> **Source**
** Begin **
California governor Jerry Brown signs a bill setting a 100 percent clean electricity goal for the state. (Photograph courtesy of the Office of Governor Edmund G. Brown Jr.)
As a journalism professor, I teach my first and second year students that one of the easiest means of breaking news is to find a problem a foreign government is acting on and then ask what their own government is or isn’t doing about the same problem.
In newsrooms, this would be called localizing a story.
That’s why I’m disappointed that most of Canada’s mainstream news media don’t seem to have used recent climate change announcements by United Nations secretary-general António Guterres and California governor Jerry Brown to hold our own governments to account on that issue.
On September 10, Guterres warned, “If we do not change course by 2020, we risk missing the point where we can avoid runaway climate change, with disastrous consequences for people and all the natural systems that sustain us” – news that was worthy enough to be teased on the front page of the New York Times, below the fold.

The United Nations secretary-general’s climate change warning was important enough to make the front page of the New York Times. (Image courtesy of the New York Times)
That warning comes after a summer of scorching world temperatures, a heat wave that caused dozens of deaths in Quebec and devastating wildfires in British Columbia – all of which have been attributed to climate change.
** End **
> **Data listing**
** Begin **
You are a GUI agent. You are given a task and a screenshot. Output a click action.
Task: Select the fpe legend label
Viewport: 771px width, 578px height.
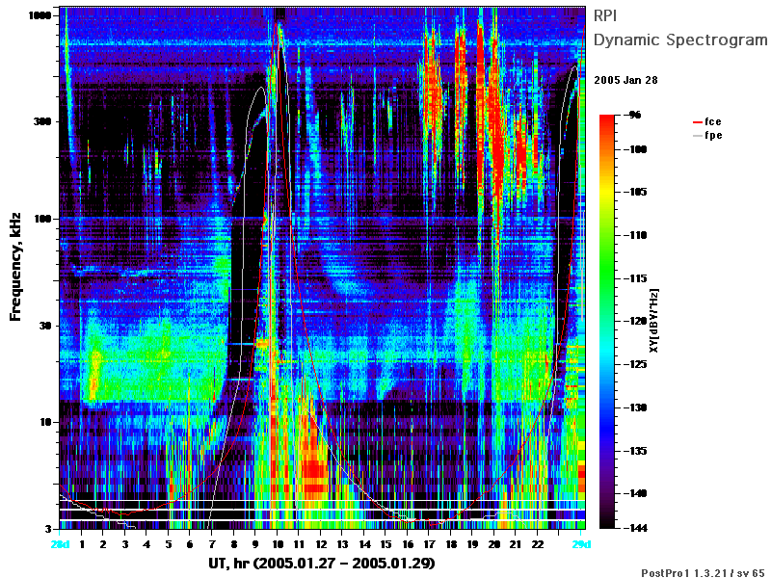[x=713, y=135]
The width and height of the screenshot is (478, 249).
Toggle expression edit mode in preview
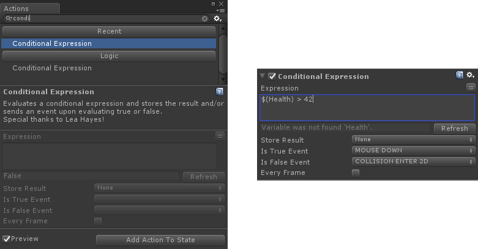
** End **
> **Written problem**
Can you transcribe the climate news article above between "In newsrooms, this" and "below the fold.", inclusive?

> **Result**
In newsrooms, this would be called localizing a story.
That’s why I’m disappointed that most of Canada’s mainstream news media don’t seem to have used recent climate change announcements by United Nations secretary-general António Guterres and California governor Jerry Brown to hold our own governments to account on that issue.
On September 10, Guterres warned, “If we do not change course by 2020, we risk missing the point where we can avoid runaway climate change, with disastrous consequences for people and all the natural systems that sustain us” – news that was worthy enough to be teased on the front page of the New York Times, below the fold.